Quantitative Real-time PCR (RT-qPCR)
Total RNA was extracted from cell lysates using TriZol (Invitrogen), and 2 µg of total RNA was reverse transcribed to cDNA using an oligo dT primer and M-MuLV Reverse Transcriptase (Invitrogen). RT-qPCR analysis was performed using specific primers and the SYBR Premix Ex Taq™ kit (TaKaRa Bio, Shiga, Japan). The transcripts were detected by the CFX96 Real-Time PCR Detection System (BioRad, CA, USA). Primers used for RT-qPCR targeted Ephexin1, Wnt7a, Axin2, CXCL8, TERT, YWHAB, APC, DKK1, TCF7, Lgr5, Wnt9a, ID2, CSNK2B, PPP3CA, CyclinD1, CHD1, ROCK2, XPO1, YWHAZ, FRAT2, TBL1XR1, PRKACB, HDAC1, and β-actin. Each sample was analyzed in triplicates, and target genes were normalized relative to the reference housekeeping gene, β-actin. Relative mRNA expression levels were calculated using the comparative threshold cycle (Ct) method with β-actin as the control, according to the formula: ΔCt = Ct(β-actin) - Ct(target gene). The fold change in gene expression normalized to β-actin and relative to the control sample was calculated as as 2−ΔΔCt. RT-qPCR primer sequences are listed in Supplementary Table S3.
In vitro GST-pulldown assay
Bacterially expressed GST-Ephexin1 (full-length or DH/PH domain) and GST alone were immobilized onto Glutathione Sepharose 4B beads (GE Healthcare) and incubated with bacterially expressed His\x6-Axin1 (RGS or DIX domain) fusion proteins overnight at 4°C. The GST bead-bound complexes were then washed five times with GST lysis buffer (20 mM HEPES, pH 7.6; 150 mM NaCl; 5 mM MgCl₂; 1% Triton X-100; and 5% glycerol), and bound proteins were separated by SDS-PAGE and analyzed by Western blotting using appropriate antibodies.

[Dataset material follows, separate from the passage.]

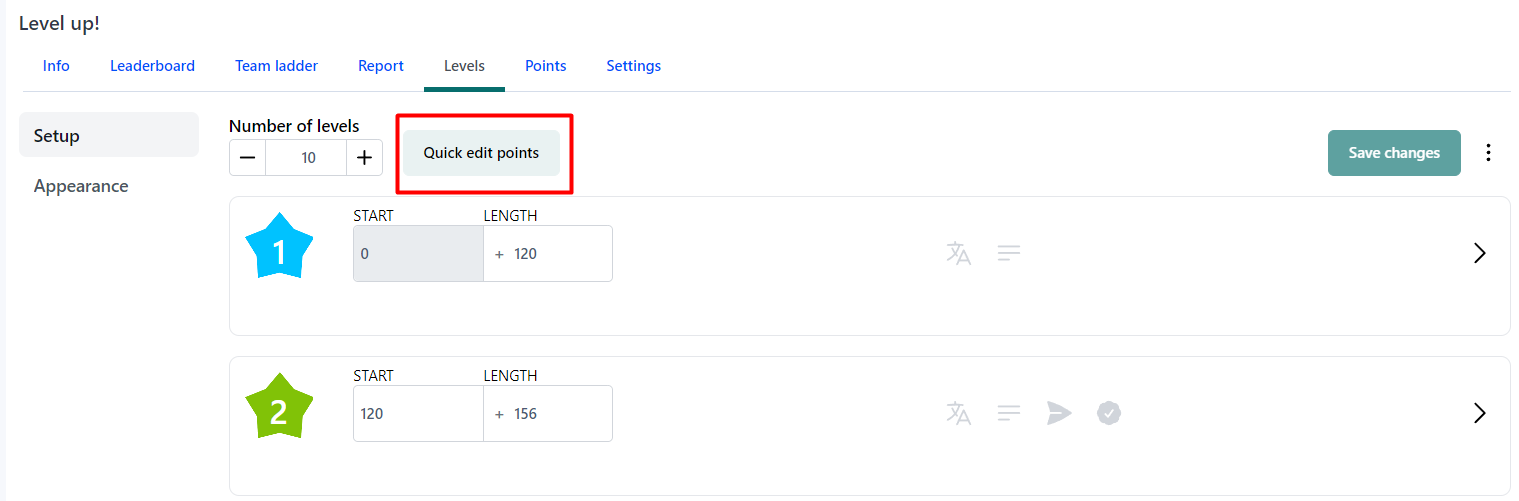Click the translate icon in level 1 row
Screen dimensions: 1519x501
point(958,253)
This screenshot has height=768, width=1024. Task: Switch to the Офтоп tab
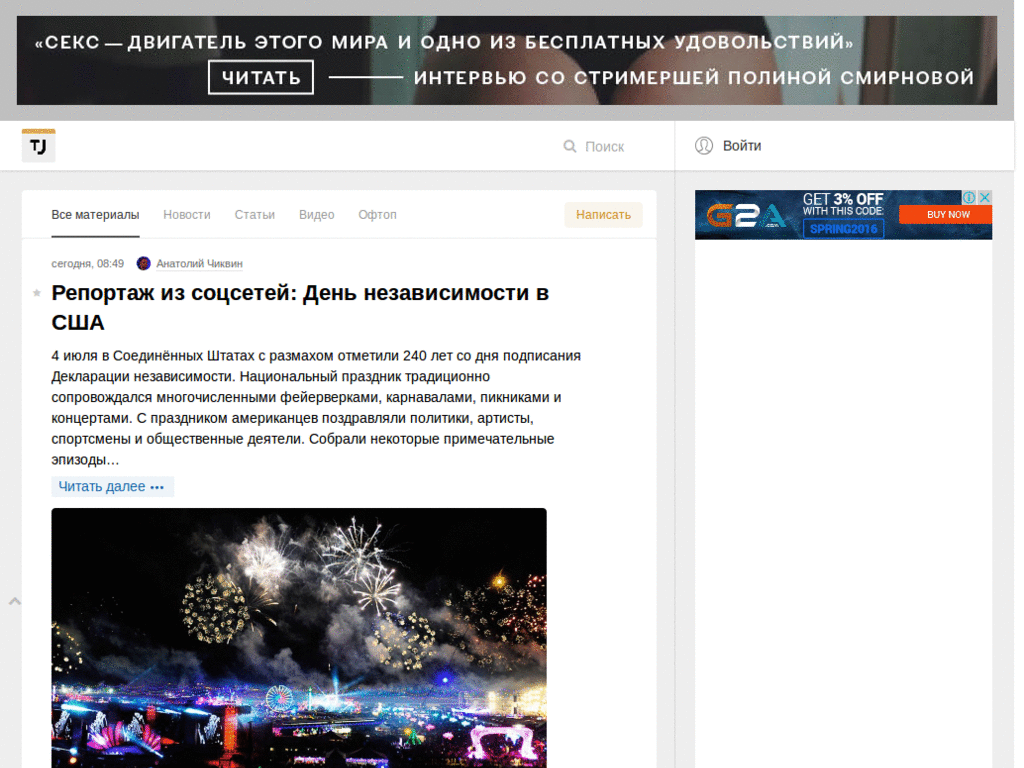[377, 214]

Prediction of Ephexin1, Axin1 and APC structure
For predict structures of Ephexin1(1-457aa), Axin1(1-211aa) and APC (1567-1595aa, 1716-1734aa, and 2032-2050aa), the corresponding sequences were processed using AlphaFold-Multimer (https://github.com/deepmind/alphafold, Version 2.3.0)34 encased in ColabFold35 package which takes advantage of the MMseq2 server for automated MSA (Multiple Sequence Alignment) generation. The open-source PyMOL system (https://pymol.org/2/) was used for visualization.
Statistical analysis
Data were presented as the mean ± SEM from three independent experiments. Significant differences between groups were assessed using a two-tailed paired Student's t-test or two-way ANOVA with GraphPad Prism (GraphPad Software Inc., CA, USA). Results with values of *p < 0.05, ** p < 0.01, and *** p < 0.001 were considered statistically significant
Ethics statement
All animal studies were reviewed and approved by the Institutional Animal Welfare and Use Committee of Chosun University School of Medicine.